Alon Pinkas examines the implications of the Israeli response to the Palestinian UN bid and what Israeli Prime Minister Netanyahu might do next to revive hopes for a two-state solution.
A camel grazes on a hill in what is called the E1 area overlooking the Jewish settlement of Maale Adumim near Jerusalem December 1, 2012. An Israeli official said Prime Minister Benjamin Netanyahu's conservative government had authorised the construction of 3,000 housing units and ordered preliminary zoning and planning work for thousands of units in Jerusalem and settlement blocs including Maale Adumim and E1. REUTERS/Baz Ratner (WEST BANK - Tags: CIVIL UNREST BUSINESS CONSTRUCTION ANIMALS)

What are the implications of the Palestinians' achieving non-member observer status at the United Nations, and the Israeli response announcing more settlements, including in areas east of Jerusalem delineated in maps as possibly part of a future Palestinian state?

There are two scenarios.  In one word: Nothing. In one acronym: A LOT, meaning A Lot Of Trouble.

The "Nothing" scenario is based on either a peace process that would defuse this tension, or, in the absence of a process, an eventual, post -January, post-election Israeli refrain from actually building in "E1," the small area stretching east of Jerusalem and northwest of the settlement town Maale Edumim.

Israel can later cite legal complications, bureaucratic problems or security considerations leading to its decision to "maintain the right to build" but not exercise it.

Alas, both possibilities are unlikely to happen, given the predictable outcome of the Jan. 22 elections.

This brings us to the "A LOT" scenario. If the unbridgeable gap between Israel and the Palestinians was wide, it now seems beyond reach in the foreseeable political climate.

• [SHORT EXERCISE A]
Copy the listing below exactly, starting with the line containing "Where should I" and going on through the last line of the listing. Leave the pictures out of your copy.

• [PROVIDED DATA]
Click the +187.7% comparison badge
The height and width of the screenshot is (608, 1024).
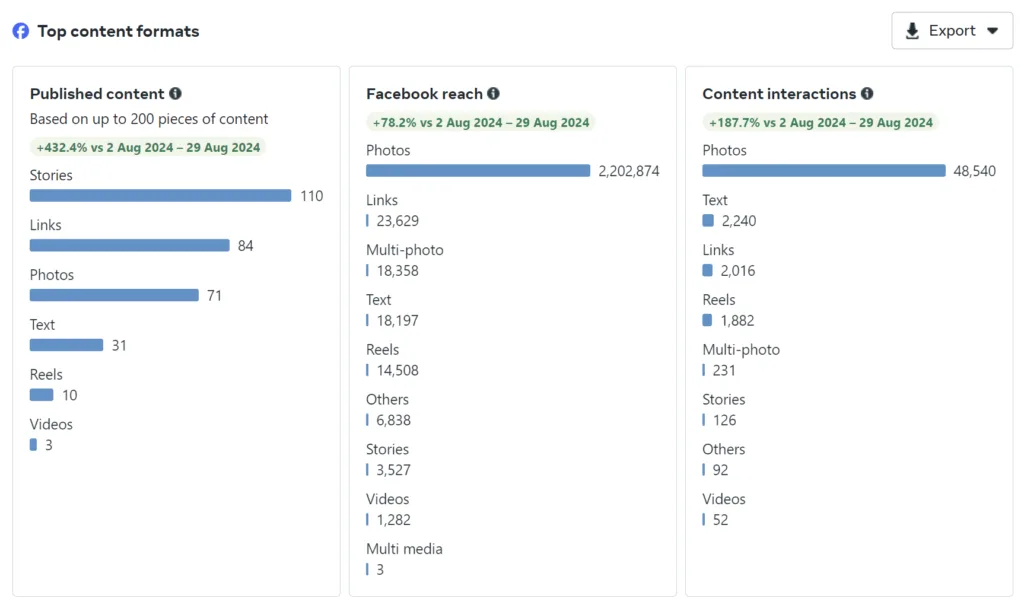[x=820, y=123]
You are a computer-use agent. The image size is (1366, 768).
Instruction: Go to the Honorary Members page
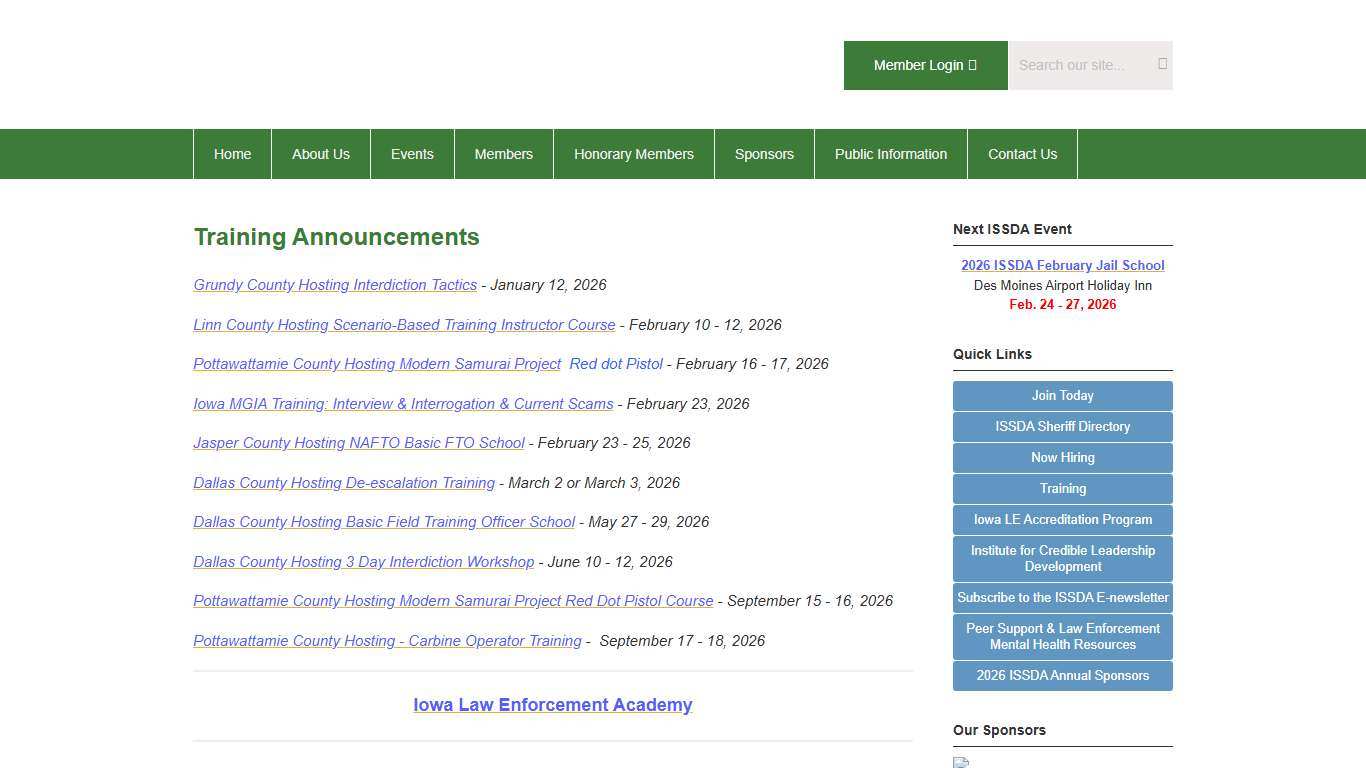pyautogui.click(x=633, y=154)
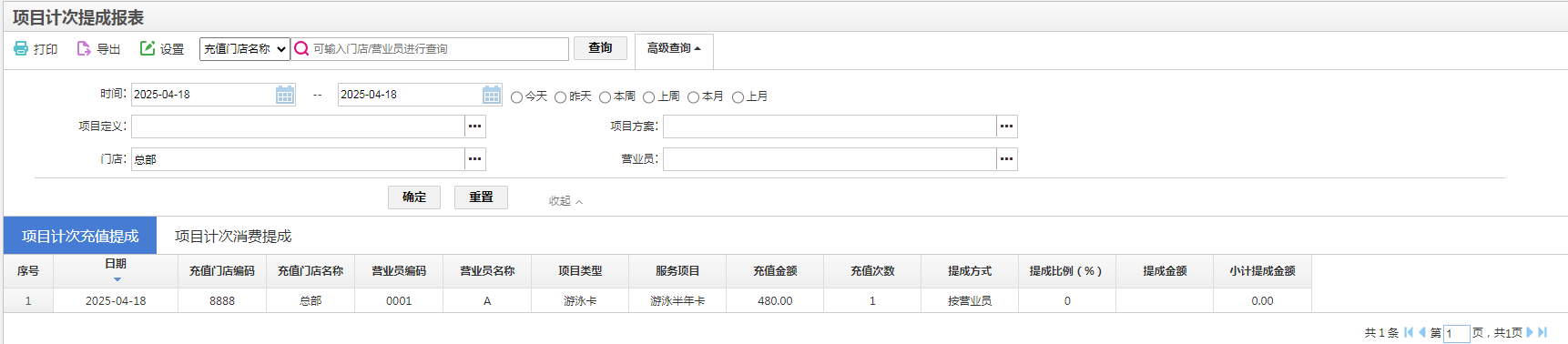Switch to 项目计次充值提成 tab
1568x344 pixels.
[80, 236]
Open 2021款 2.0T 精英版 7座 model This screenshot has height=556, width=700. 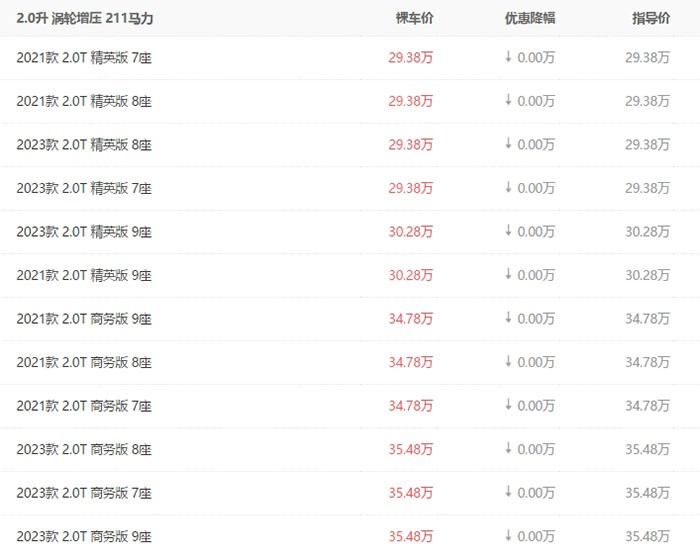84,58
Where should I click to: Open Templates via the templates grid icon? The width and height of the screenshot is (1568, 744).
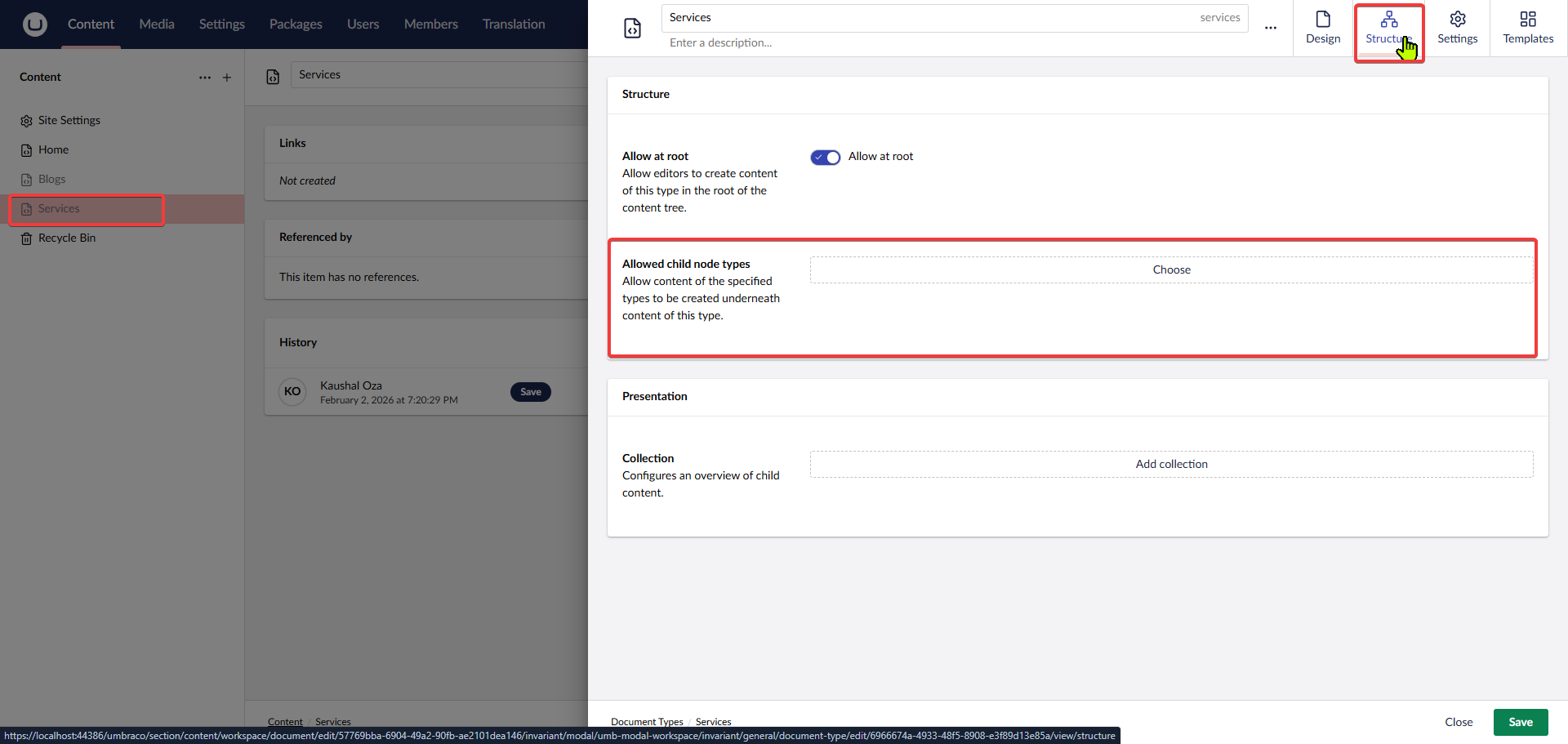click(1527, 20)
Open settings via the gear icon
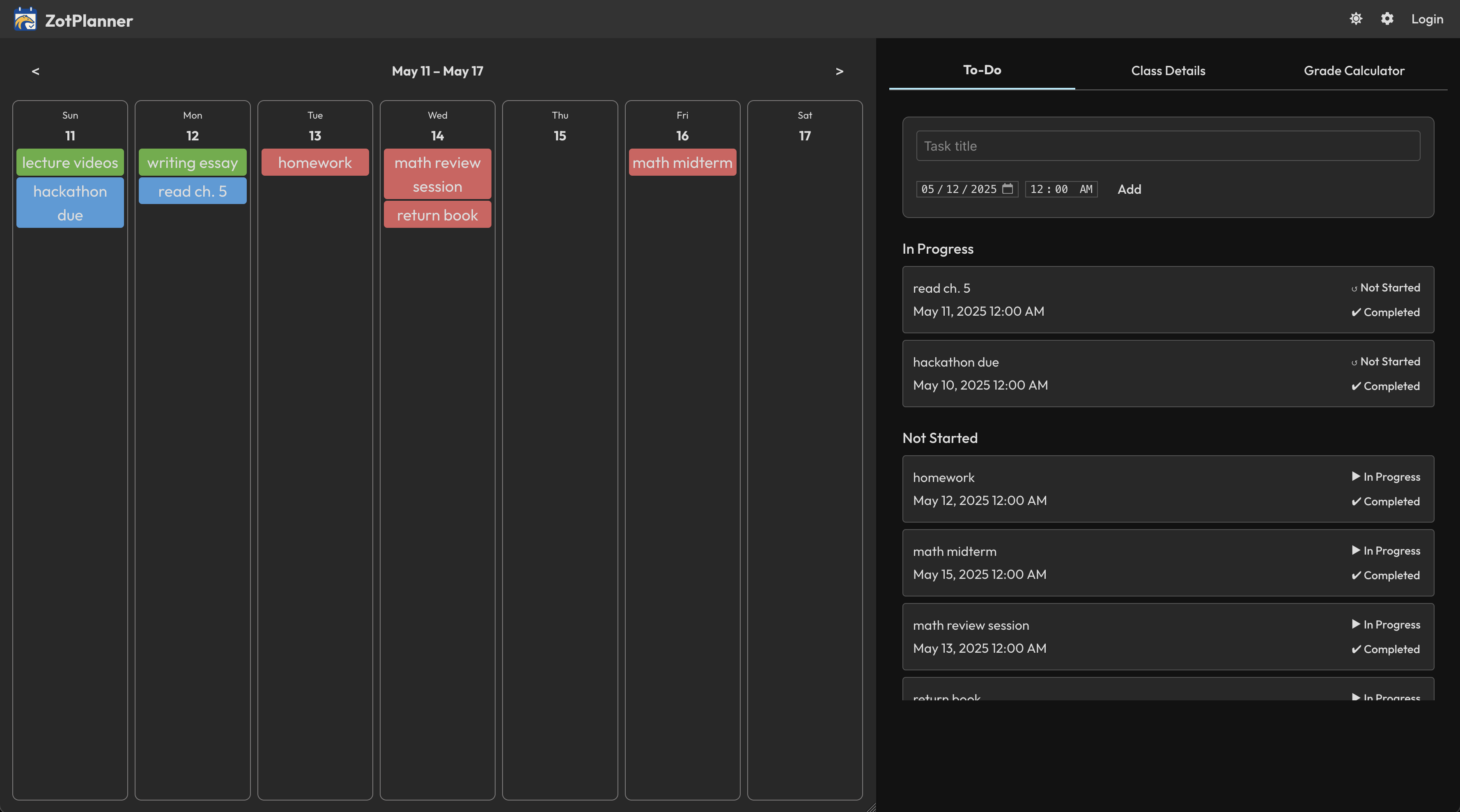This screenshot has width=1460, height=812. tap(1387, 19)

• [SHORT EXERCISE B]
In the piece on Israel's response to the Palestinian UN bid, on what date are the Israeli elections to be held?

• [TASK SOLUTION A]
Where should I click to: Open Templates via the templates grid icon? The width and height of the screenshot is (1568, 744).
click(1527, 20)
Open settings via the gear icon
This screenshot has width=1460, height=812. tap(1387, 19)

• [TASK SOLUTION B]
January 22